● Material for the task:

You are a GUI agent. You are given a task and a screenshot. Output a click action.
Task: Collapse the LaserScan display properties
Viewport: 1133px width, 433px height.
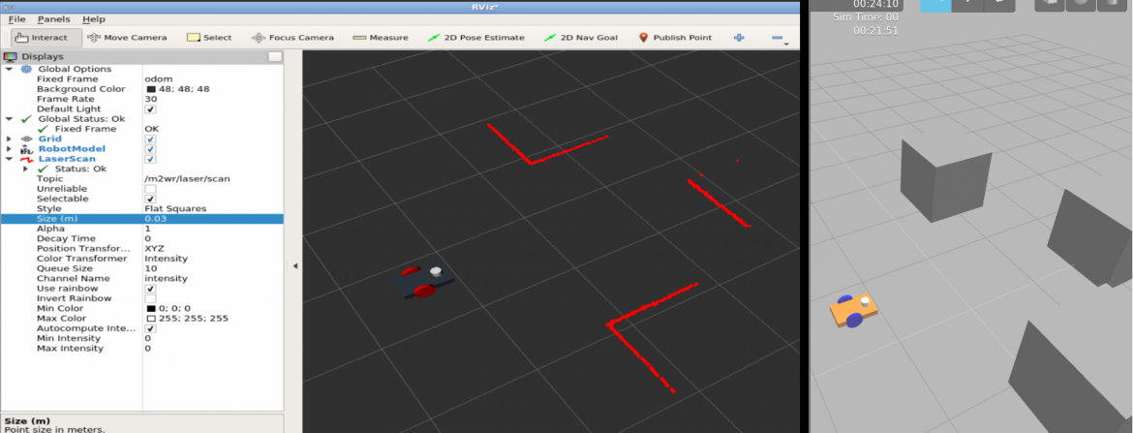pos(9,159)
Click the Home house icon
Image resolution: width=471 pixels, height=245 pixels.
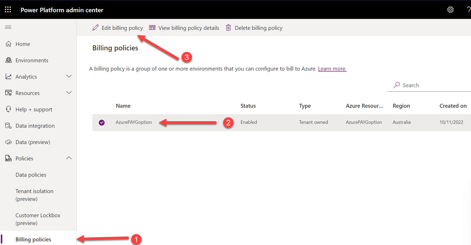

* * *

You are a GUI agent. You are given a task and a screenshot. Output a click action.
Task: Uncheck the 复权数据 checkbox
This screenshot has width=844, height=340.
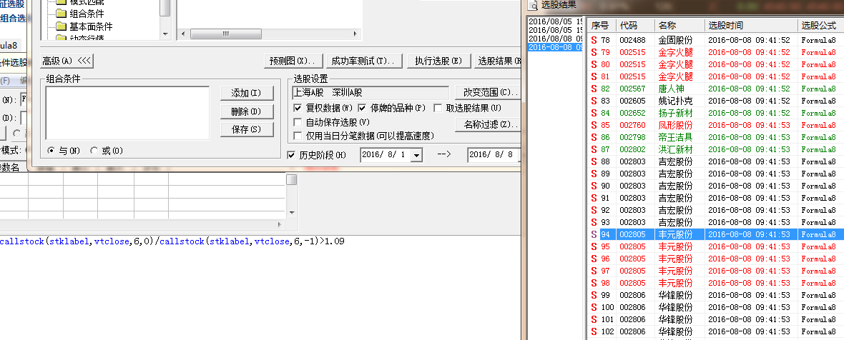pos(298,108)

● To do: In the listing above, find the line with "Task: Collapse the" and the line with "Image resolution: width=471". Transcribe those two and everything between, exactly, leaving out pictures.

● Reply:
Task: Collapse the LaserScan display properties
Viewport: 1133px width, 433px height.
pos(9,159)
Click the Home house icon
Image resolution: width=471 pixels, height=245 pixels.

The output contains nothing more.